In this regard, in this invention, since the opening and closing operations of the valve and piston are both performed using compressed air, the piston and piston are The pressure of compressed air used to open the valve can be lowered. Therefore, the molded product can be pressed with an appropriate force, and cracking can be prevented.

[Brief explanation of the drawing]

Fig. 1 A, B, and C are schematic diagrams showing a conventional ejecting device, Fig. 2 A, B are schematic diagrams showing another conventional ejecting device, and Fig. 3 is a schematic cross-section showing an embodiment of this invention.
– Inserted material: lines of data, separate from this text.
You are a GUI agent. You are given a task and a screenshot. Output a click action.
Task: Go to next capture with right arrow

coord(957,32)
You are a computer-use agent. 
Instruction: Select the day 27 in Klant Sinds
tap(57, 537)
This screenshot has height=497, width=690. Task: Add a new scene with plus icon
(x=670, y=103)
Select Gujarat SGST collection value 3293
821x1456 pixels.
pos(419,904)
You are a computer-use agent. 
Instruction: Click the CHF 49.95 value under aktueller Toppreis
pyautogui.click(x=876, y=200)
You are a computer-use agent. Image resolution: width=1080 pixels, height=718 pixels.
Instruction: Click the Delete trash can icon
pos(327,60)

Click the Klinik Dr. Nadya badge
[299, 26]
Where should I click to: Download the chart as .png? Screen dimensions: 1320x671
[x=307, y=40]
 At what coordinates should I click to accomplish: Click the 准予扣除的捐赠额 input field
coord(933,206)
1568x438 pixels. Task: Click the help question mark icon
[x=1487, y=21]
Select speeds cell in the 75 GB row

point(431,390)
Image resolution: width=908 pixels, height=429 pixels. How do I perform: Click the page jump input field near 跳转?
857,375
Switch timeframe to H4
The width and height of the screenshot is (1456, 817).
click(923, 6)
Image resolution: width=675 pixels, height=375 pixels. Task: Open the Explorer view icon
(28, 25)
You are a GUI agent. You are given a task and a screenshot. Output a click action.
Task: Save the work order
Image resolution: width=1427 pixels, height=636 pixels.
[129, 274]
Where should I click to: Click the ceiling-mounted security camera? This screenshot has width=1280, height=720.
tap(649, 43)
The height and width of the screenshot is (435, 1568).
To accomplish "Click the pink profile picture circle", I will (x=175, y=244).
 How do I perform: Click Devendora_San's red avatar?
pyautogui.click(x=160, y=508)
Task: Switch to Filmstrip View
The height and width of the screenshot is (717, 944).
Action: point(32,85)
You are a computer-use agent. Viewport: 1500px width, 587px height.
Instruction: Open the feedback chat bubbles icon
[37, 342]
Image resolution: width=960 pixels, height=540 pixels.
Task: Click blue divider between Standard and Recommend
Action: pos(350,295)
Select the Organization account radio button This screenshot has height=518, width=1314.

It is a diagram. 12... Mold body, 13... Cavity, 14
... Valve bushing, 15 ... Piston, 1
6, 25...Coil spring, 17...Needle holding plate, 19...Needle (valve body), 20...Through hole, 21...Cap, 23...Valve case,
24...hole, 24a...compressed air outlet, 26...
... Resin contamination prevention plate, 27... Empty, 28... Communication hole, 29... Supply hole, 30... Communication hole.

Claims (1)

[Scope of utility model registration request] In a mold for injection molding, a cavity for forming a molded article is formed in a pair of molds that move toward each other and move away from each other, and the molded article is removed from the cavity when the pair of molds is separated from each other. , a first tube through which compressed air flows in the mold for removing the molded product from the cavity;
A passageway is formed by opening into the cavity, and a piston is slidably moved in a direction away from the cavity by compressed air that is pressurized into the mold through the first passageway. a direction in which the compressed air outlet is disposed in the opening of the first passageway into the cavity and is fitted into the compressed air outlet formed in the opening of the first passage to close the compressed air outlet, and moves away from the cavity together with the piston; The piston is provided with a valve body that moves to open the compressed air outlet of the first passage, and the piston is pushed and moved toward the cavity by the valve body to close the compressed air outlet. A mold for injection molding, characterized in that the mold is provided with a second passage through which compressed air flows.